Nachdem sie sich zurechtgemacht hatte, trennte sie sorgfältig die Seite mit dem Kreuzworträtsel aus der Zeitung vom Vortag heraus und machte sich auf den Weg zum Pub, dem Kilbride Inn. Sie bevorzugte das Kreuzworträtsel vom Tag vorher, weil in der aktuellen Zeitung die Lösungen standen, das heißt, sie konnte nachsehen, wenn sie nicht mehr weiterkam. Und sie wollte auf keinen Fall, dass ich sie in den Pub begleitete.
Warum ging sie überhaupt in den Pub?, fragte ich mich immer wieder. Sie saß dort nur mutterseelenallein an einem Tisch. Ich verstand sie nicht. Aber spielte es überhaupt eine Rolle, ob ich sie verstand oder nicht? Ich saß hier mit ihr fest, daran war nichts zu ändern. Min war für mich eine Art Mutterersatz, seit meiner Geburt.

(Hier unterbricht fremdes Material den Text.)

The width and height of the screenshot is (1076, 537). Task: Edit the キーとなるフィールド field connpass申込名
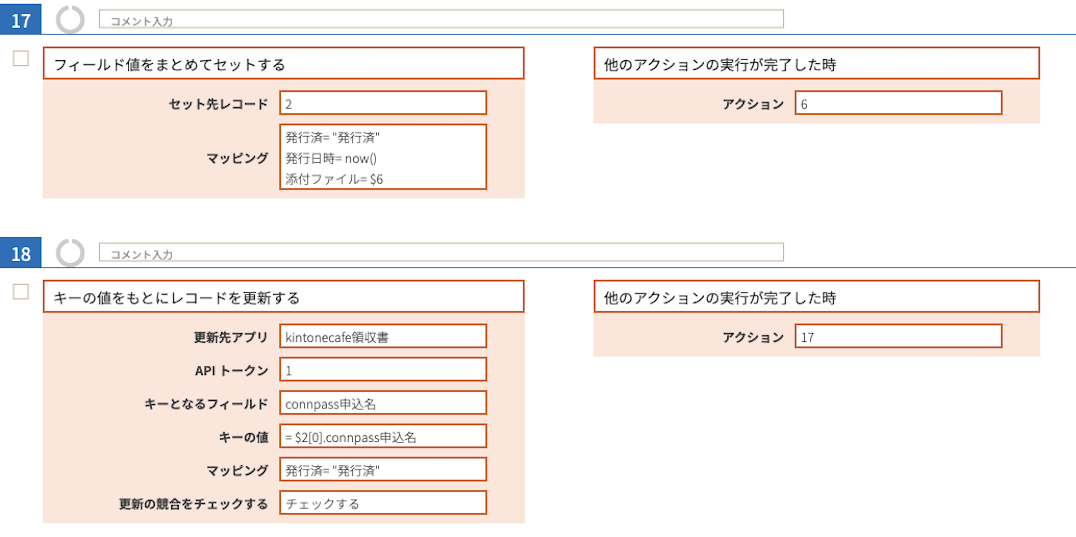[383, 403]
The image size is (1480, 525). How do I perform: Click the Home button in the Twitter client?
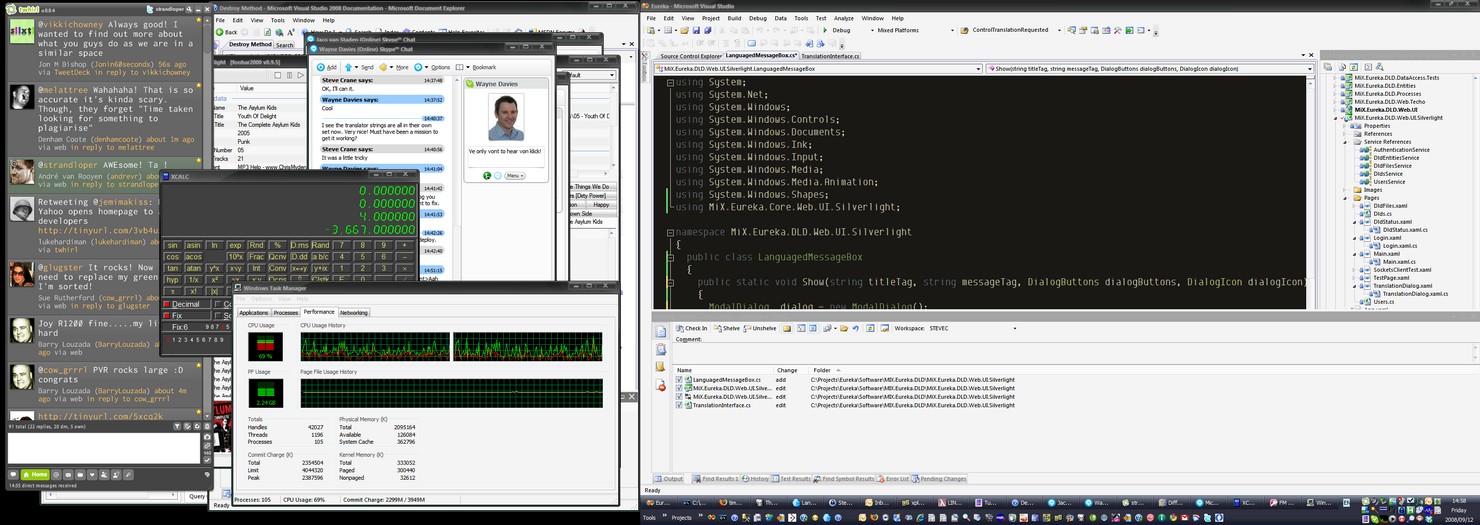click(x=34, y=474)
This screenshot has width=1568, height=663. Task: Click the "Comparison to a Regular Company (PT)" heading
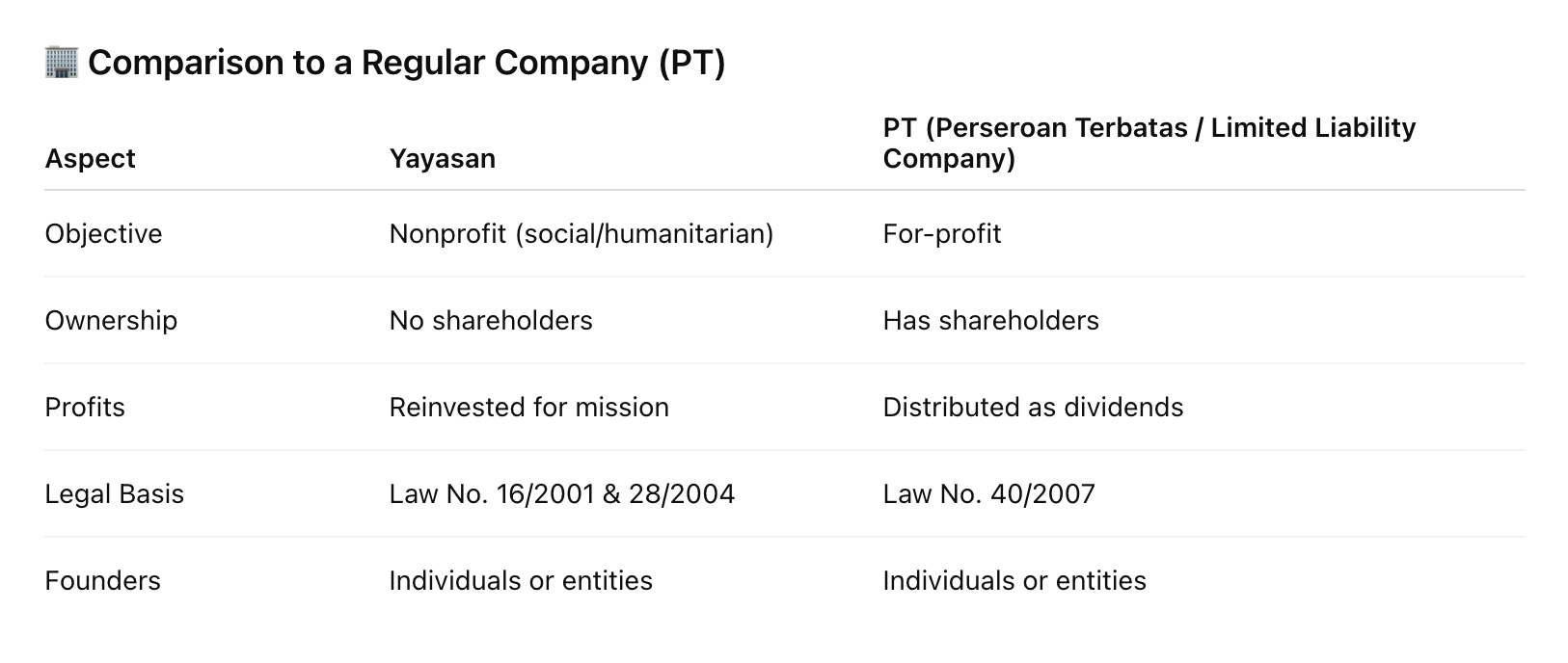pyautogui.click(x=406, y=63)
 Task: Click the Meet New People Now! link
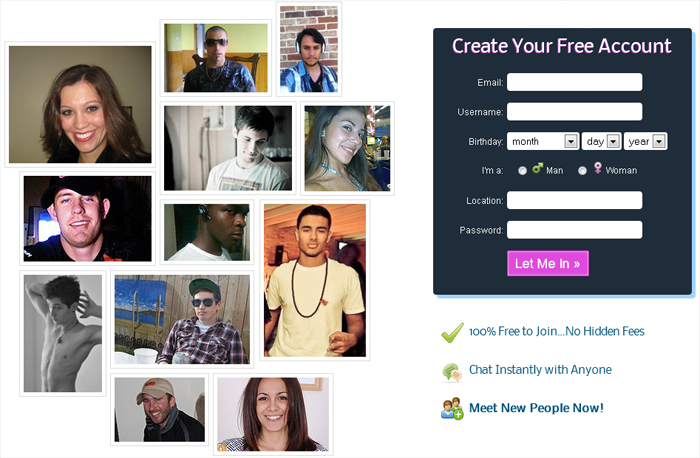536,408
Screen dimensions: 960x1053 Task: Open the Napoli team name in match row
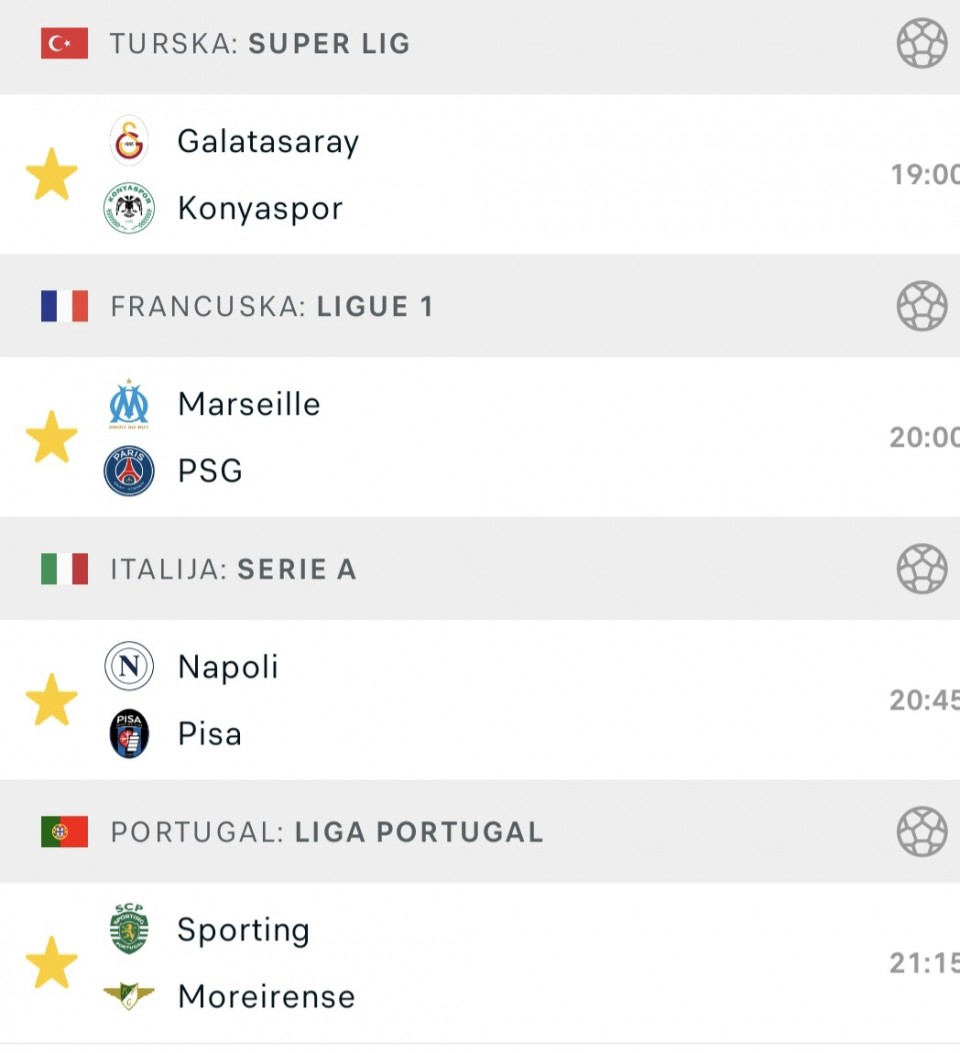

Aber es gab schließlich kein Gesetz, das vorschrieb, dass man seine Mutter verstehen musste - geschweige denn seine Tante, die diese Funktion übernommen hatte, nachdem ihre Schwester gestorben war. Und ich dachte, ohne jeden Groll, dass es Min selbst überhaupt nichts ausmachte, wenn sie mich nicht verstand. Auch sonst bemühten sich die meisten Leute gar nicht, ihre Mitmenschen zu verstehen. Solche Überlegungen waren eine krankhafte Laune der gebildeten Schichten in der westlichen Welt.
Und doch - ich weiß noch ganz genau, wie ich diesen Gedanken hin und her drehte, als ich in der stillen Küche saß, mit Bell auf dem Schoß, die zur Abwechslung mal zufrieden schnurrte -, die Leute können es akzeptieren, dass die Partner, die sie auswählen, selbstständige Menschen sind, die sich von ihnen unterscheiden. Sie können mit jemandem schlafen, ohne auch nur die geringste Ahnung zu haben, was ihrem Liebsten oder ihrer Liebsten durch den Kopf geht. Bei mir war das jedenfalls meistens so. Und wenn ihre Frau oder ihr Mann stirbt, betrachten sie die Leiche und denken: »Ich habe diesen Menschen nie wirklich gekannt.« Aber die Frau, die einen großgezogen hat?